• [AIM OF THE EXERCISE]
Extract the records below verbatim, starting with the line that contains "Viewport: 1200px width, 817px height." and continuing through the line that contains "click(1529, 29)".

• [DATA SHOWN]
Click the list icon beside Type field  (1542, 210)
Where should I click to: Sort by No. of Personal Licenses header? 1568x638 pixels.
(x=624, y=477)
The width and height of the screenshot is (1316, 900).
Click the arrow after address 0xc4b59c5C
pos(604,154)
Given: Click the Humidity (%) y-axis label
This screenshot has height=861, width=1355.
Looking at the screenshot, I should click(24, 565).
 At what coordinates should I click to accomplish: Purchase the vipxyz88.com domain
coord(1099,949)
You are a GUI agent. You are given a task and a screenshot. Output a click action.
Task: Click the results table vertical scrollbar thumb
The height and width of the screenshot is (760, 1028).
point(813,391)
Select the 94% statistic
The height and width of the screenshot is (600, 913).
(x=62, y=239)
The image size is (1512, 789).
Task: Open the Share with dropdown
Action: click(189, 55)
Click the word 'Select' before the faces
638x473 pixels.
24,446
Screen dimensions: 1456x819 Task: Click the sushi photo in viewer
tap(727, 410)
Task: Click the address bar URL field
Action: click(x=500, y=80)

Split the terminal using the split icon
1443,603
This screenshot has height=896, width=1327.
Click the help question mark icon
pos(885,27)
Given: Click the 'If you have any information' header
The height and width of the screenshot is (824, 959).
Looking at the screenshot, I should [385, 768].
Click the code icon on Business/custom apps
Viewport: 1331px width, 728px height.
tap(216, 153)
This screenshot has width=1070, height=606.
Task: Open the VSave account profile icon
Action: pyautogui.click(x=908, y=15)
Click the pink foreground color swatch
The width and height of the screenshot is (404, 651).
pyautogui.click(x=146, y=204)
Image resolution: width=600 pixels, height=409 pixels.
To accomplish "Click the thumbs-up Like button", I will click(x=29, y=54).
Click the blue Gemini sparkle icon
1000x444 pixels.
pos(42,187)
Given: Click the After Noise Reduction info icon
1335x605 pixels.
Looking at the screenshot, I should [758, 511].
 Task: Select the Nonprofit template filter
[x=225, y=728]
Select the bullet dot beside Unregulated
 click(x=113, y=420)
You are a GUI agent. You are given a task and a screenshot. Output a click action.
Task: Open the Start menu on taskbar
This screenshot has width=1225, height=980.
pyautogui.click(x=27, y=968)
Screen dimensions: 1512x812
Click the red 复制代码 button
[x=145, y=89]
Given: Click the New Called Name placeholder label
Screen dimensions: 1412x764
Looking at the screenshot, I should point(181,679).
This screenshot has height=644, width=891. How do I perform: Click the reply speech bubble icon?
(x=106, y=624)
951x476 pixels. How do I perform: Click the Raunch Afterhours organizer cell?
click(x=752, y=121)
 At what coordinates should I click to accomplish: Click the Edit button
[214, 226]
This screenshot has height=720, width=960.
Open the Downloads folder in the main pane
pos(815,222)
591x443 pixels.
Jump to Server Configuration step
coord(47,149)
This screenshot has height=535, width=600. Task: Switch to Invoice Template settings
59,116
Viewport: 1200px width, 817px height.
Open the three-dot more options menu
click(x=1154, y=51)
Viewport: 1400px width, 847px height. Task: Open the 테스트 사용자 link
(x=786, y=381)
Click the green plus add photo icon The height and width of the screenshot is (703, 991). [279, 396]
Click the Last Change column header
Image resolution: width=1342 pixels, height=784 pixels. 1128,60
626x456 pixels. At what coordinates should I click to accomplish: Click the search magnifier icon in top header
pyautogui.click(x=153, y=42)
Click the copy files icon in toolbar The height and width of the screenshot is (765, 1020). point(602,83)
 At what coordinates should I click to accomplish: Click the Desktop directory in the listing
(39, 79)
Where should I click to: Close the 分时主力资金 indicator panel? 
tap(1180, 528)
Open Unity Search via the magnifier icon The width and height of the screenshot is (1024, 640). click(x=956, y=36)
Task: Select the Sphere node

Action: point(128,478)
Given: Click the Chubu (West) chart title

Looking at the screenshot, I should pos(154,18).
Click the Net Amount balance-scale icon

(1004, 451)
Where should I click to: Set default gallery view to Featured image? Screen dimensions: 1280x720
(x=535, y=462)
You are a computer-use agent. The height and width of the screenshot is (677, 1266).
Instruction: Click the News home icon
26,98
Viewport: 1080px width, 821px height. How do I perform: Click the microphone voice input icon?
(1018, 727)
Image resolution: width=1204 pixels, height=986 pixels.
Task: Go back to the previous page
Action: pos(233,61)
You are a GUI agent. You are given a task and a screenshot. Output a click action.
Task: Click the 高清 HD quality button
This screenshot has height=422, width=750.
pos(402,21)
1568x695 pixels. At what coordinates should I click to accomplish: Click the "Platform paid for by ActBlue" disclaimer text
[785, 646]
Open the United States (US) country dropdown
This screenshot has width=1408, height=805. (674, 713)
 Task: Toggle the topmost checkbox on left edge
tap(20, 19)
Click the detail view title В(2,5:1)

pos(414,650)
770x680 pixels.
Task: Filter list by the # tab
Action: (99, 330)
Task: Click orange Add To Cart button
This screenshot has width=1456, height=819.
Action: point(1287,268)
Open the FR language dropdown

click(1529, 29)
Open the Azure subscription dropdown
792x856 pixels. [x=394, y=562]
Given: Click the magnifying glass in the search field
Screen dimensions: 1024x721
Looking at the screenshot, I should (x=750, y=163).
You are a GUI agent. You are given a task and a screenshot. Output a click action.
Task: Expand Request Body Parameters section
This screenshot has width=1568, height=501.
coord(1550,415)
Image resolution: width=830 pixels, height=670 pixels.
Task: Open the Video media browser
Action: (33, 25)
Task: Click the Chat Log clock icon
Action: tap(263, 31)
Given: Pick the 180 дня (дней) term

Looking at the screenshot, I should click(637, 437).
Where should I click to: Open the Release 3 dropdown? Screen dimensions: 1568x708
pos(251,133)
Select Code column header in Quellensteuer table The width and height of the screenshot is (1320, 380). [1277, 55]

• [RESPONSE]
Viewport: 1200px width, 817px height.
Open the three-dot more options menu
click(x=1154, y=51)
Viewport: 1400px width, 847px height. Task: Open the 테스트 사용자 link
(x=786, y=381)
Click the green plus add photo icon The height and width of the screenshot is (703, 991). [279, 396]
Click the Last Change column header
Image resolution: width=1342 pixels, height=784 pixels. 1128,60
626x456 pixels. At what coordinates should I click to accomplish: Click the search magnifier icon in top header
pyautogui.click(x=153, y=42)
Click the copy files icon in toolbar The height and width of the screenshot is (765, 1020). point(602,83)
 At what coordinates should I click to accomplish: Click the Desktop directory in the listing
(39, 79)
Where should I click to: Close the 分时主力资金 indicator panel? 
tap(1180, 528)
Open Unity Search via the magnifier icon The width and height of the screenshot is (1024, 640). click(x=956, y=36)
Task: Select the Sphere node

Action: point(128,478)
Given: Click the Chubu (West) chart title

Looking at the screenshot, I should pos(154,18).
Click the Net Amount balance-scale icon

(1004, 451)
Where should I click to: Set default gallery view to Featured image? Screen dimensions: 1280x720
(x=535, y=462)
You are a computer-use agent. The height and width of the screenshot is (677, 1266).
Instruction: Click the News home icon
26,98
Viewport: 1080px width, 821px height. How do I perform: Click the microphone voice input icon?
(1018, 727)
Image resolution: width=1204 pixels, height=986 pixels.
Task: Go back to the previous page
Action: pos(233,61)
You are a GUI agent. You are given a task and a screenshot. Output a click action.
Task: Click the 高清 HD quality button
This screenshot has height=422, width=750.
pos(402,21)
1568x695 pixels. At what coordinates should I click to accomplish: Click the "Platform paid for by ActBlue" disclaimer text
[785, 646]
Open the United States (US) country dropdown
This screenshot has width=1408, height=805. (674, 713)
 Task: Toggle the topmost checkbox on left edge
tap(20, 19)
Click the detail view title В(2,5:1)

pos(414,650)
770x680 pixels.
Task: Filter list by the # tab
Action: (99, 330)
Task: Click orange Add To Cart button
This screenshot has width=1456, height=819.
Action: point(1287,268)
Open the FR language dropdown

click(1529, 29)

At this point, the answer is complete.